* PAGE EXCERPT
········
W3C home > Mailing lists > Public > w3c-wai-ig@w3.org > October to December 2002

RE: How to define a CSS constant

From: Jon Hanna <jon@spin.ie>
Date: Thu, 14 Nov 2002 13:29:43 -0000
To: "WAI \(E-mail\)" <w3c-wai-ig@w3.org>
Message-ID: <NDBBLCBLIMDOPKMOPHLHKEIIEJAA.jon@spin.ie>

> I want to create a constant in my CSS file so that I can change
> all affected
> properties in one place. For example, in order to provide alternative
> schemes one might assign a constants "myfontsize", "myfontcolor".
> I thought
> I'd seen something like @define somewhere but can't find anything about it
> now. Can this be done and if so how please?

A friend of mine has a word for questions like this. That word is probably
best transcribed as "g'neh!" (I'll be curious to find out what
screen-readers make of that :) It roughly translates to "I know an answer to
that question, but I'm not sure it would be wise for you to use it."

In general such a @define rule would be a bad thing. I can however see a
case for something like that where the CSS is meant to respond to
instructions from someone other than the person who coded it (in particular,
instructions from someone who doesn't know how to code CSS).
········
* GIVEN MATERIAL
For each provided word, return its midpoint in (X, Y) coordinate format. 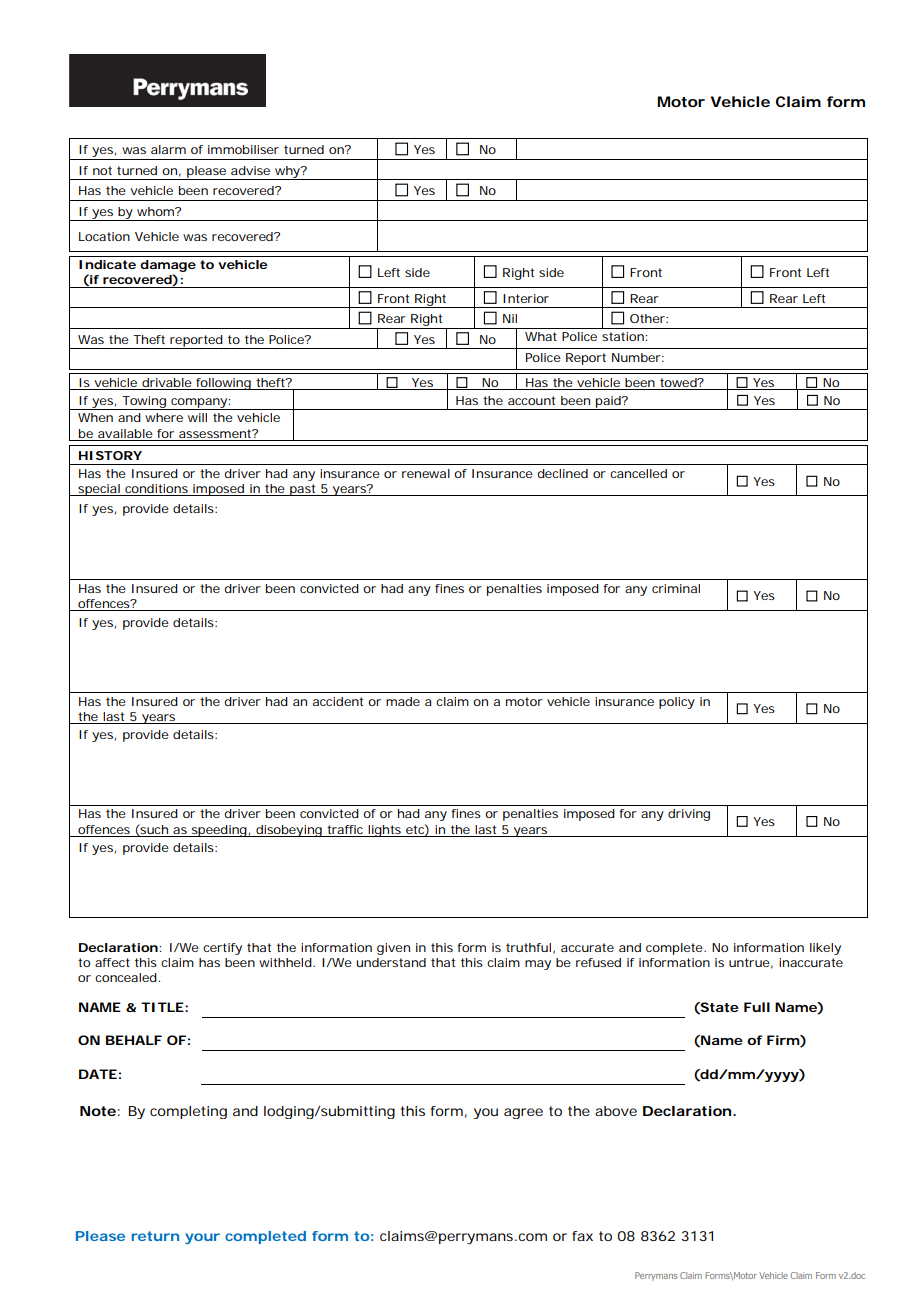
········
* COMPLETE THE FOLLOWING
a - Answer these from the mailing-list post on CSS constants:
(i) On what date was the post sent?
(ii) What word does the writer's friend have for questions like this one?
(iii) In general, what does the writer say a @define rule would be?
b - Pick up the mailing-list post on CSS constants after its last sentence and keep writing it.
The material after the post on CSS constants stands apart from that post.

* RESULTS OF THE TASKS
a -
(i) Thursday, 14 Nov 2002
(ii) "g'neh!"
(iii) A bad thing

b -
In such cases you can use something like ASP or similar to create the CSS
on-the-fly, and get most of the benefits of the @define:

paragraph {
	color: <%=colour_const_or_function%>;
}

That said in a well-written CSS there should be relatively little
duplication of values (as David points out), so if you are only using
constants here it may be wise to re-examine the CSS entirely.

If you do use an on-the-fly solution remember to use Last-Modified and cache
control so you don't have to generate it for every use.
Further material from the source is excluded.